- ФРАГМЕНТ ТЕКСТА:

┄┄┄┄┄┄┄┄┄┄

Выбрать главу

Остальные московские пожары объединяют разрозненные детали повествования: Воланд как бы забирает то, что принадлежит ему по праву. Этот огонь не похож на очистительные костры в гностическо-христианском толковании, он сродни кострам языческих жертвоприношений. Фатальность этих пожаров очевидна: исчезновение всякой связи с земной памятью, всецелая передача в темные миры души, духа и вещественных доказательств.

С первыми раскатами грома (вторая гроза в Москве) загорается подвальчик мастера. Так уничтожается вся его прошедшая жизнь. Уже не только рукопись, но и душа, тело и вся минувшая судьба отданы сатане. В этом огне символически сгорает мастер – от него не остается даже имени. Крик Маргариты «Гори, страдание!» напоминает крик валькирии Брунгильды, поджегшей Вальхаллу и въехавшей на коне в столб пламени. Черты «преображенной» Маргариты во многом сходны с валькирией: стремительность ее полета на бал, мстительность, жажда разрушения, пронзительный крик. И конь, на котором она оказывается в финале романа, усиливает ее сходство с вагнеровской Брунгильдой.

Сожжение квартиры № 50 – предание огню тела барона Майгеля, ритуальной жертвы для «причастия» сатаны. По всем языческим канонам, принесенный в жертву человек должен быть сожжен.

┄┄┄┄┄┄┄┄┄┄

- ДАННЫЕ УПРАЖНЕНИЯ:
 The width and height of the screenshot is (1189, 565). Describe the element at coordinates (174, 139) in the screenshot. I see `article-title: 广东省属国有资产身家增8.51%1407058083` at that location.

┄┄┄┄┄┄┄┄┄┄

- ВЫПОЛНИТЕ ЗАДАНИЯ:
1. С чьим криком сравнивается крик Маргариты «Гори, страдание!» во фрагменте о московских пожарах?
2. Продолжите фрагмент о московских пожарах, начав сразу после его последнего предложения.
Данные никак не связаны с фрагментом о московских пожарах.

- ОТВЕТЫ:
1. С криком валькирии Брунгильды, поджегшей Вальхаллу и въехавшей на коне в столб пламени.

2.
Затем сгорел торгсин – символ призрачного и преходящего богатства. Следующий – Дом литераторов. Грибоедов с его чудесным рестораном, обилием изысканной пищи, трапез, пиров предстает перед читателем современной Вальхаллой – местом для избранных. Но черты ада проступают в нем вполне отчетливо: фокстрот «Аллилуйя», который джаз играет и на балу у Воланда, грохот золотых тарелок и, наконец, красавец Арчибальд Арчибальдович, флибустьер, чем-то родственный гостям сатаны на балу. «Словом, ад», – охарактеризовал Булгаков Дом Грибоедова, выступающий как овеществленный символ бездуховности писательской элиты, как кумирня, где царит не вдохновение, а золотой телец, Молох, которому поклоняются современные Булгакову язычники, вовсе и не думающие о том, что они вообще кому-то поклоняются: просто любители хорошо пожить.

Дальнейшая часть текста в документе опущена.